Count how many lines of the data include "computer". The answer is that number and nothing else.
........
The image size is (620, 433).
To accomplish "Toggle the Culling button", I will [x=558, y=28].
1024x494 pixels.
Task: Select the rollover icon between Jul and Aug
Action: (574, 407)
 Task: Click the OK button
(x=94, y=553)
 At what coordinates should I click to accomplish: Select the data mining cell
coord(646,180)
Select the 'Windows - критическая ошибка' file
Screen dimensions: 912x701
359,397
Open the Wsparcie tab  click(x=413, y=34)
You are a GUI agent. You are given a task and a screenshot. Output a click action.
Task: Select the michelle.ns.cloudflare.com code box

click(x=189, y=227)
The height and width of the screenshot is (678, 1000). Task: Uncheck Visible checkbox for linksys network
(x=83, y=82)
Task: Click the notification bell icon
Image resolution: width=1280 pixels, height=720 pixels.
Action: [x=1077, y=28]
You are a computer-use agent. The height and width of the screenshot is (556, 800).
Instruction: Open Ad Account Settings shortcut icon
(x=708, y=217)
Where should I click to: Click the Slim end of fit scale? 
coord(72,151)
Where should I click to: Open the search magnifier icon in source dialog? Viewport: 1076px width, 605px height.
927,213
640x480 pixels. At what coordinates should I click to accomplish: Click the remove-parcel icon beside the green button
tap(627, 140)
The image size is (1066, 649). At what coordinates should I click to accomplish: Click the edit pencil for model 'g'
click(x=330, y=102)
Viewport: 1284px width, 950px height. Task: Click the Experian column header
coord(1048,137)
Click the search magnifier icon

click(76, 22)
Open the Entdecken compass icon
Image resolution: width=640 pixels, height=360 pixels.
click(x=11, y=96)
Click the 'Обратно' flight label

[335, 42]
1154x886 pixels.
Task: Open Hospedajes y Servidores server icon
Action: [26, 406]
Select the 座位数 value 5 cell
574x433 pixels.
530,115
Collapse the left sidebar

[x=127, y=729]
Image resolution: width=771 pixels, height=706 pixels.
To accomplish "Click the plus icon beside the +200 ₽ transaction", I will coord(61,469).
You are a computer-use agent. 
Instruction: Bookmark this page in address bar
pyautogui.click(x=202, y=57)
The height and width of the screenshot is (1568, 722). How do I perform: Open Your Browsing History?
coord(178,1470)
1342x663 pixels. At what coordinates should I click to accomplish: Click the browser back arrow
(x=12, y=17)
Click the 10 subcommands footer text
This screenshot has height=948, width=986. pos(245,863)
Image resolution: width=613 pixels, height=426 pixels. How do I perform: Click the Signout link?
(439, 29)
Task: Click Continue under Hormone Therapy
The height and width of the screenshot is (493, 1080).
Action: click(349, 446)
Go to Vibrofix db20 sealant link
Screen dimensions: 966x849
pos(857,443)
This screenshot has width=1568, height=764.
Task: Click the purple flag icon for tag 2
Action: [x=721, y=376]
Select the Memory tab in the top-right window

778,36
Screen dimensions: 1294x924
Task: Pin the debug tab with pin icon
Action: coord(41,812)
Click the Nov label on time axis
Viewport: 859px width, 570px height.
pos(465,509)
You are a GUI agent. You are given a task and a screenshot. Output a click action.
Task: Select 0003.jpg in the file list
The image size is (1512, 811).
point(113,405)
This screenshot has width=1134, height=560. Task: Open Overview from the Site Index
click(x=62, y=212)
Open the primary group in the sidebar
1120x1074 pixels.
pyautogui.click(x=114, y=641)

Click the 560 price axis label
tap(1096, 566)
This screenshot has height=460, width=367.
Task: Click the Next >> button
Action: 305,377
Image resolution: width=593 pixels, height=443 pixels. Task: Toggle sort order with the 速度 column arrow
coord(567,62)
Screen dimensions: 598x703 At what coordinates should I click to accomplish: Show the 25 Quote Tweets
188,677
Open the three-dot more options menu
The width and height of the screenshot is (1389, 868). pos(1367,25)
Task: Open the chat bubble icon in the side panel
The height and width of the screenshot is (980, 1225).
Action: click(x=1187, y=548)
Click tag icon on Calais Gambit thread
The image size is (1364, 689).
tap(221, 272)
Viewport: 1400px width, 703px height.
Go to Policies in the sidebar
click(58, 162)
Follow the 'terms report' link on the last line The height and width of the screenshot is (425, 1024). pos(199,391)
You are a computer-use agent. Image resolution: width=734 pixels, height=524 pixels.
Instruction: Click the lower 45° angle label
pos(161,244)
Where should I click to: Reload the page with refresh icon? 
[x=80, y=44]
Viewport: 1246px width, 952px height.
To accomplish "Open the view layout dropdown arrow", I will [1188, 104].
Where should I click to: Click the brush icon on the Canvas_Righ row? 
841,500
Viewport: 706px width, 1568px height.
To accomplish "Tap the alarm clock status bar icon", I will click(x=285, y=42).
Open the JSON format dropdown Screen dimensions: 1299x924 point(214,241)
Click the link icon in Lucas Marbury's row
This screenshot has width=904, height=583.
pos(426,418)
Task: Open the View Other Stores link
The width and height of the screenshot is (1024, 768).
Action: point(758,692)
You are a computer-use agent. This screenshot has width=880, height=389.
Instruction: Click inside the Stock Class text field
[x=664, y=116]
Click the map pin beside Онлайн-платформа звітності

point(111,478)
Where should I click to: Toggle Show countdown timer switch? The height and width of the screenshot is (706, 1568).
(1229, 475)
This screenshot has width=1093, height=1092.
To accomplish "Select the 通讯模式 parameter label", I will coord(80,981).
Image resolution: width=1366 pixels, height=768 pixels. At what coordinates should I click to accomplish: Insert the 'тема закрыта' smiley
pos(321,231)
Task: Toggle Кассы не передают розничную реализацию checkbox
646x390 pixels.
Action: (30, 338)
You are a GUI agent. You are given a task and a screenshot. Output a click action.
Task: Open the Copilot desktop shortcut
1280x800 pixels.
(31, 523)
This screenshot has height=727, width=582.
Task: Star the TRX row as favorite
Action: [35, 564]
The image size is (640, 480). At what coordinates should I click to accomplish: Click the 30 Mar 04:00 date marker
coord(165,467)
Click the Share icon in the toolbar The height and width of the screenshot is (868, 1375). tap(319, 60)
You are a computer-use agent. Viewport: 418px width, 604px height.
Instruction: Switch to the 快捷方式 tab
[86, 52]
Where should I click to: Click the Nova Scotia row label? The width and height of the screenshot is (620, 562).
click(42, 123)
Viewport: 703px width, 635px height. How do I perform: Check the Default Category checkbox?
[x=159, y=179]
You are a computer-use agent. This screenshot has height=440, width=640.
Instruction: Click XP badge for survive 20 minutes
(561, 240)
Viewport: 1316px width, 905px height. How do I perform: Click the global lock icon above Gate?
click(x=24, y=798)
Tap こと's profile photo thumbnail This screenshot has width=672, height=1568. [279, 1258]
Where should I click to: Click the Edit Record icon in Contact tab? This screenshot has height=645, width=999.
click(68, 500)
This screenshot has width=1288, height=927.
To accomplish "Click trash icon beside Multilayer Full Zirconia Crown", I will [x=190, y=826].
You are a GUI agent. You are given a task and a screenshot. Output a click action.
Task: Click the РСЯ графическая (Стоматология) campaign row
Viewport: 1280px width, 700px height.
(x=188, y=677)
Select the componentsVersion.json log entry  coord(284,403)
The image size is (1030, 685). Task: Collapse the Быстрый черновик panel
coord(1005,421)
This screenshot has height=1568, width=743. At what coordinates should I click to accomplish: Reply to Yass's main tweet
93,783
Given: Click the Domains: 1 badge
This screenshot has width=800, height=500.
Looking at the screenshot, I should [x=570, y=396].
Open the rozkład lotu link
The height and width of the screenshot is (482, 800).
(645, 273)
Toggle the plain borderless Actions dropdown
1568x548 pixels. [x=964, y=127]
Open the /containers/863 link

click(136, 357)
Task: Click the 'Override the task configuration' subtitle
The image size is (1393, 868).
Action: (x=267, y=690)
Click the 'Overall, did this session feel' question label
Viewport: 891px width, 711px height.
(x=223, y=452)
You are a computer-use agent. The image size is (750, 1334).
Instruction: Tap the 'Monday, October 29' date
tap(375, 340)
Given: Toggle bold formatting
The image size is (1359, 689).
........
Task result => 7